I was at Alum last Weekend, and couldn’t find any crappie. I have about 20 locations there that had schools stacked on them all summer, and they were gone.


----------



## Rooster (Apr 8, 2004)

Nice day, so I planned a day off at Cowan. I was lazy and went with the bobbers. Could not find the crappie in the normal trees, and started on the gills. It was non stop action. Most were small, but plenty of hand sized gill. Also found a half dozen crappie while playing with the gills. Nothing big, but they were all in the 10" range. All fish were caught on ice jigs & 1" gulp minnows in less than 2 FOW.









Sent from my SM-G950U using Tapatalk


----------



## crappiedude (Mar 12, 2006)

Hey Rooster, do you know what the water temp is?


----------



## Rooster (Apr 8, 2004)

Sorry, I didn't get a temp reading (didn't take the sonar).


----------



## Lil Crappy (Jun 1, 2020)

9Left said:


> been getting a few decent fish(10") at CC in 10' depth.


Cranks same depth! 10”-12 1/2” not a lot but good size!


----------



## Rooster (Apr 8, 2004)

Any updates?
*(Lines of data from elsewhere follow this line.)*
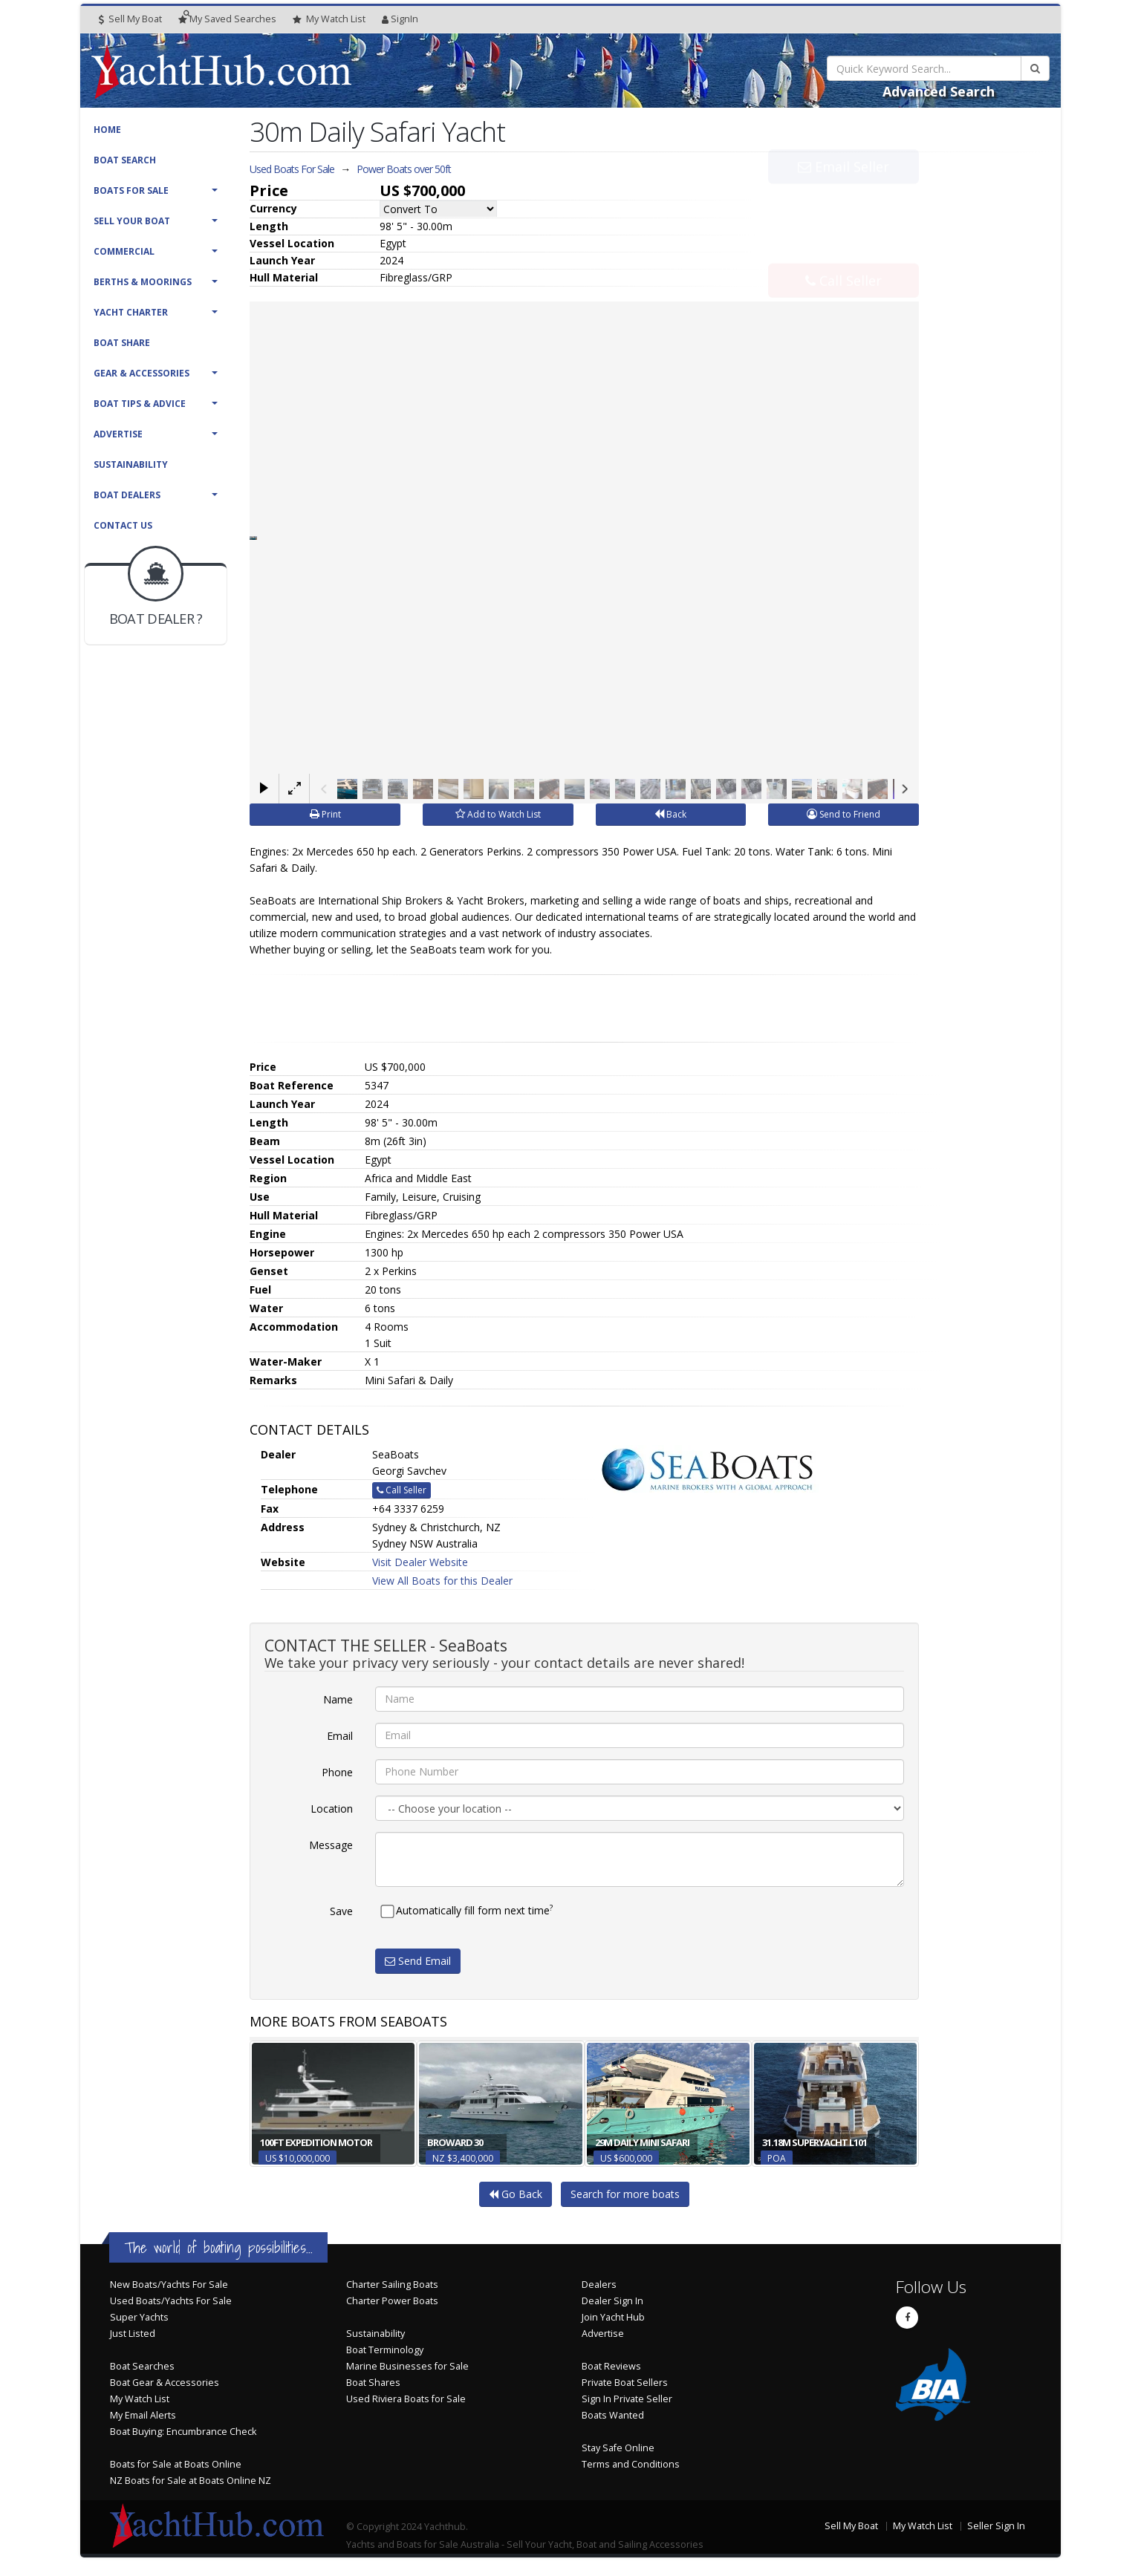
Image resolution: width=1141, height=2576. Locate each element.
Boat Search (125, 160)
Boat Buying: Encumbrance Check (183, 2431)
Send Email (418, 1961)
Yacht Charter (131, 312)
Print (325, 814)
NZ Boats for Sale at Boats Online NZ (190, 2480)
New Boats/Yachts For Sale (169, 2284)
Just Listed (132, 2333)
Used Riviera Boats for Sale (406, 2399)
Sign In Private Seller (627, 2399)
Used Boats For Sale (292, 169)
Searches (227, 19)
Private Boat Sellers (625, 2382)
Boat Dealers (127, 495)
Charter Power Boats (392, 2301)
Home (107, 129)
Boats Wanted (613, 2415)
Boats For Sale (131, 190)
Going somewhere tomorrow.


----------



## fishwhacker (Jul 16, 2010)

Been getting and seeing a few keepers at GLSM lately. Pink leadhead and pearl shad bodies. Water level is low. Good luck.


----------



## Tom Thesing (Mar 10, 2019)

This might be too late, but I've been on east fork the past few weeks, fishing standing timber 12-15 in 20-30fow, transitioning areas soon


----------